On 9 June 2011 the French Agency for the Safety of Health Products decided to withdraw pioglitazone in regards to high risk of bladder cancer. This suspension was based on the results of an epidemiological study conducted by the French National Health Insurance. According to the results of the epidemiological study, the French agency found that patients, who were taking Actos for a long time to aid in type 2 diabetes mellitus, significantly increased risk of bladder cancer compared with patients who were taking other diabetes medications. On 10 June 2011 Germany's Federal Institute for Drugs and Medical Devices also advised doctors not to prescribe the medication until further investigation of the cancer risk had been conducted.
On 15 June 2011 the U.S. FDA announced that pioglitazone use for more than one year may be associated with an increased risk of bladder cancer, and that the information about this risk will be added to the Warnings and Precautions section of the label for pioglitazone-containing medicines. The patient Medication Guide for these medicines will also be revised to include information on the risk of bladder cancer. On 21 July 2011 the European Medicines Agency recommended new contra-indications and warnings for pioglitazone to reduce the small increased risk of bladder cancer; but also concluded the balance remained positive in a limited population of type 2 diabetics.

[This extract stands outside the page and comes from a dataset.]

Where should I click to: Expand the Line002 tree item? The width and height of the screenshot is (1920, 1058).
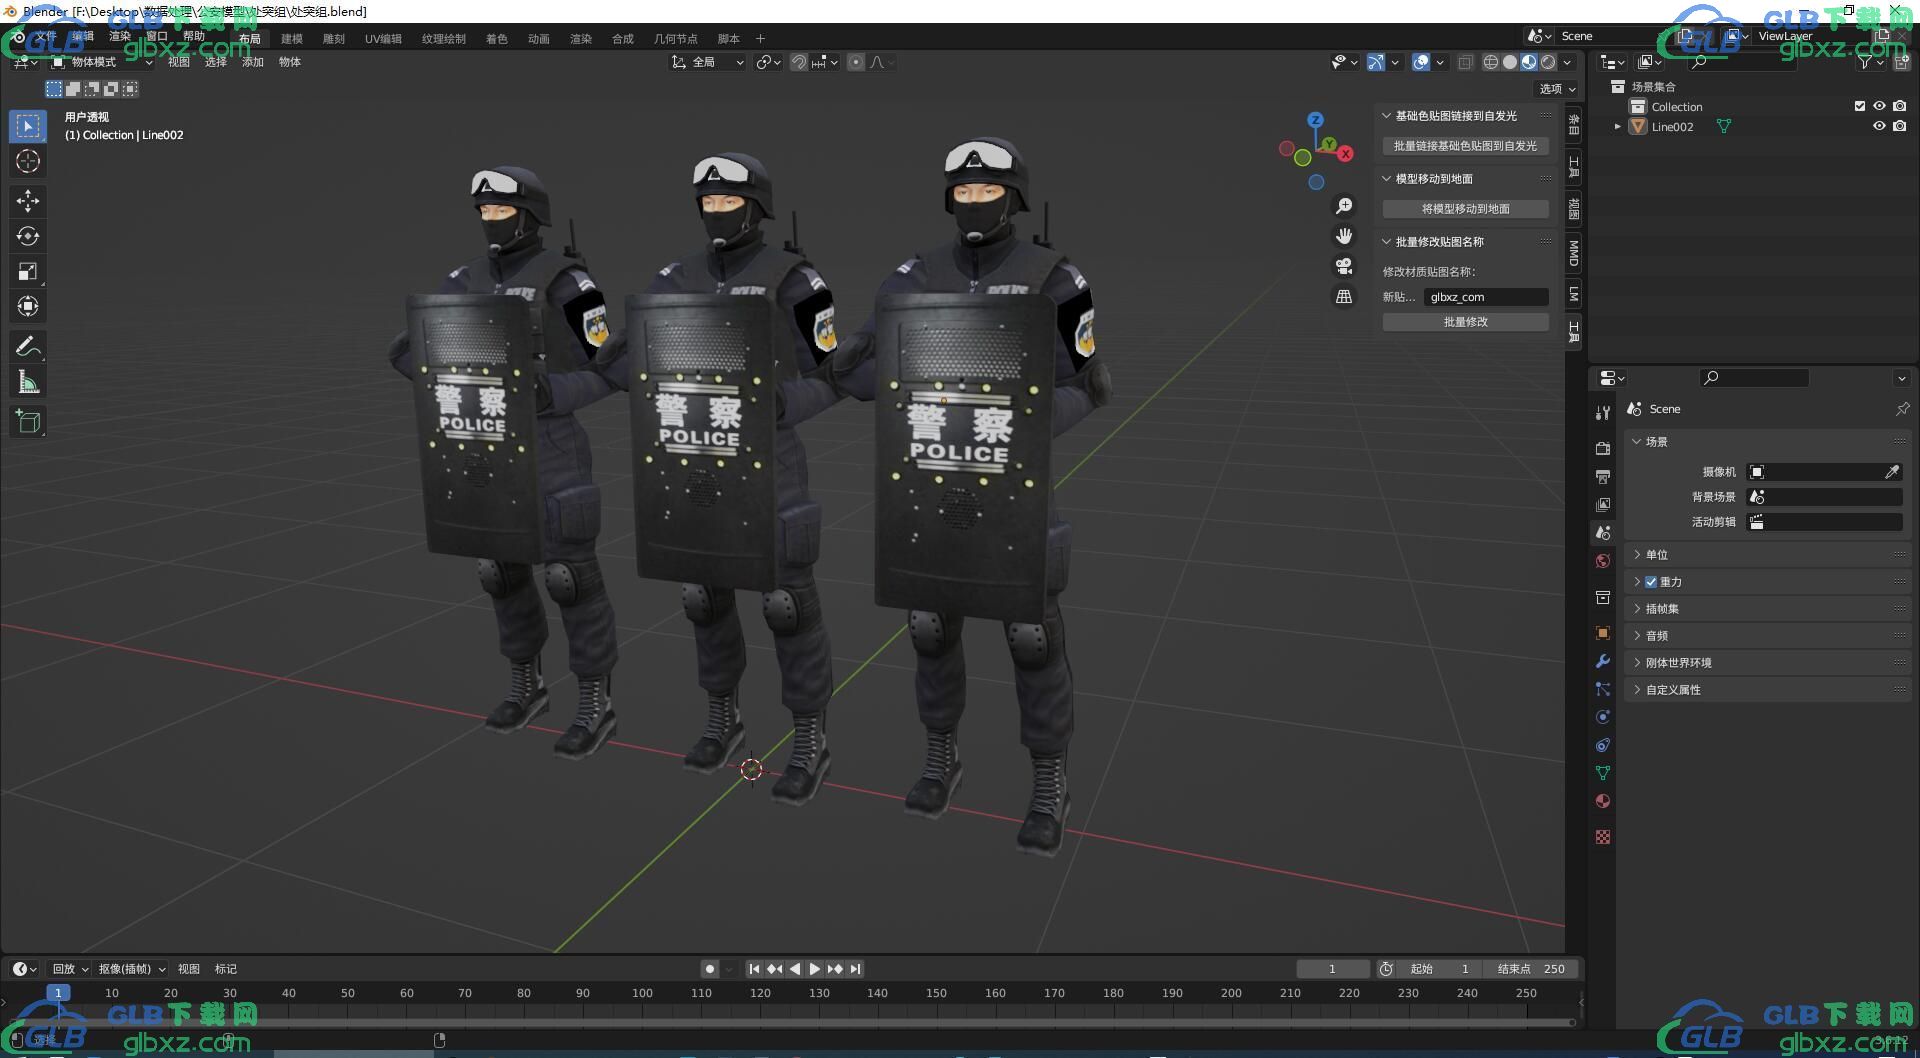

A 2012 meta analysis found a numerically higher risk of bladder cancer in one trial and a 22% higher risk in three cohort studies. It was criticised because in fact in the Proactive trial from 2005 there was a 2,8% significantly higher risk of bladder cancer, and a numerically higher risk of bladder tumours. Another meta analysis found a modest but clinically significant increased risk of bladder cancer with pioglitazone that appeared related to cumulative dose and duration of exposure.
In 2013 the health ministry of India has suspended the sale of Pioglitazone and all its combinations, after the drug was banned in France, Canada, Australia, New Zealand and Japan.
Both thiazolidinediones cause a similar degree of weight gain to that caused by sulfonylureas (moderate strength of evidence).
Post-marketing reports of new-onset or worsening diabetic macular oedema with decreased visual acuity have been reported with thiazolidinediones, including pioglitazone. A retrospective cohort study showed an association between the use of thiazolineiones (TZDs) and the incidence of diabetic macular edema (DME). Both use was associated with a 2,3 higher risk at 1 year and at 10 year follow-up, rising to 3 if associated with insulin.